● Records for the exercise:
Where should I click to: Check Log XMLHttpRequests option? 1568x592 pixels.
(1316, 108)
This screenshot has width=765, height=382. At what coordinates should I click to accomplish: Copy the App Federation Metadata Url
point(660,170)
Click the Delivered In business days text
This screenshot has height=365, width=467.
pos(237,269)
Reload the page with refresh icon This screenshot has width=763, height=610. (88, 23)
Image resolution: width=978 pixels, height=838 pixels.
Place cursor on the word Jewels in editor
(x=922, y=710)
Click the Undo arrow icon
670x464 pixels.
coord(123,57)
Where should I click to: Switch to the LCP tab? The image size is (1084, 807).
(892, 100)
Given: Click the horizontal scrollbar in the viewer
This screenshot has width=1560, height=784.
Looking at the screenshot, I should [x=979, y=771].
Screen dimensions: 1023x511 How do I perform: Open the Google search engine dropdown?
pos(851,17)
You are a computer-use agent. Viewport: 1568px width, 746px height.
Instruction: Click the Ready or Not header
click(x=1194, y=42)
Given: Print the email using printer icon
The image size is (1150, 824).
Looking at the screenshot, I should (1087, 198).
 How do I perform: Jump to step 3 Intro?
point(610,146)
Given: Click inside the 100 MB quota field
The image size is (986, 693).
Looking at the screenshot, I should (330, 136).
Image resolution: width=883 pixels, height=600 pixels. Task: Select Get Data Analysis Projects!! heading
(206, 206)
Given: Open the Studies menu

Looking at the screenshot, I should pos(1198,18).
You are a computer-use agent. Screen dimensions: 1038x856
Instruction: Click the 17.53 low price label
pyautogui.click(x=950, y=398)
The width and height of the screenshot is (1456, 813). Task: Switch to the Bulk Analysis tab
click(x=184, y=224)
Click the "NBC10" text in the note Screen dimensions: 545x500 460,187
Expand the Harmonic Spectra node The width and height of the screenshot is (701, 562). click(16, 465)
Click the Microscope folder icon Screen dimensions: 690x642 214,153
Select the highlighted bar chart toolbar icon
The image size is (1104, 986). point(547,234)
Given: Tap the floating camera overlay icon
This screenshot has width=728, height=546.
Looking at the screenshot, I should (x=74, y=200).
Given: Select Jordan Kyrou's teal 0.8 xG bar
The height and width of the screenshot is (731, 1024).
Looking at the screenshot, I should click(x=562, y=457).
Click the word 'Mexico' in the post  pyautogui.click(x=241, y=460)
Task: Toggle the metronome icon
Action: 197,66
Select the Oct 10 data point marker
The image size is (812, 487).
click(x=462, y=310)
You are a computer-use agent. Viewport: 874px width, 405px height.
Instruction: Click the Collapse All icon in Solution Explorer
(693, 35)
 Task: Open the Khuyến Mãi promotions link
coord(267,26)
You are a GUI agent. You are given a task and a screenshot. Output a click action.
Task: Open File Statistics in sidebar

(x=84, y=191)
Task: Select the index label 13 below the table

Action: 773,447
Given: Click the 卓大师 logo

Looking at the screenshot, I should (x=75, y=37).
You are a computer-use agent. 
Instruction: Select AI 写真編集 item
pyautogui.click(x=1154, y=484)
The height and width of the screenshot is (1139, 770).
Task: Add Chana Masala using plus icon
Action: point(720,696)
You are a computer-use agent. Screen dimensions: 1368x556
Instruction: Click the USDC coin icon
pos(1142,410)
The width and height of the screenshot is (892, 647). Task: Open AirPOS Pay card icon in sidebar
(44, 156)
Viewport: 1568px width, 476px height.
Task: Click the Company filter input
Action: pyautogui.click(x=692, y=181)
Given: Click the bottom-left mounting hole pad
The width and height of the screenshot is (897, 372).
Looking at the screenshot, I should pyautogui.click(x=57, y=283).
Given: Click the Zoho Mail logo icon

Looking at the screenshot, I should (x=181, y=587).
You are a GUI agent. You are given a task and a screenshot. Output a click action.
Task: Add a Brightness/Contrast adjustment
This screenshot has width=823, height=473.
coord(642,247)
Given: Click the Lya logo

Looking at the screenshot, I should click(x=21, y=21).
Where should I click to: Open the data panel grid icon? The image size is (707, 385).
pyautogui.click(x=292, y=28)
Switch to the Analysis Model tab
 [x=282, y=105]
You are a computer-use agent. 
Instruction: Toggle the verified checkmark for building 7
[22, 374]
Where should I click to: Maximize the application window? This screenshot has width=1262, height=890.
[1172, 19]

● What is being asked:
Retype the records above exactly, from their first line through the line that contains "Image resolution: width=978", and stop there.

● Solution to this task:
Where should I click to: Check Log XMLHttpRequests option? 1568x592 pixels.
(1316, 108)
This screenshot has width=765, height=382. At what coordinates should I click to accomplish: Copy the App Federation Metadata Url
point(660,170)
Click the Delivered In business days text
This screenshot has height=365, width=467.
pos(237,269)
Reload the page with refresh icon This screenshot has width=763, height=610. (88, 23)
Image resolution: width=978 pixels, height=838 pixels.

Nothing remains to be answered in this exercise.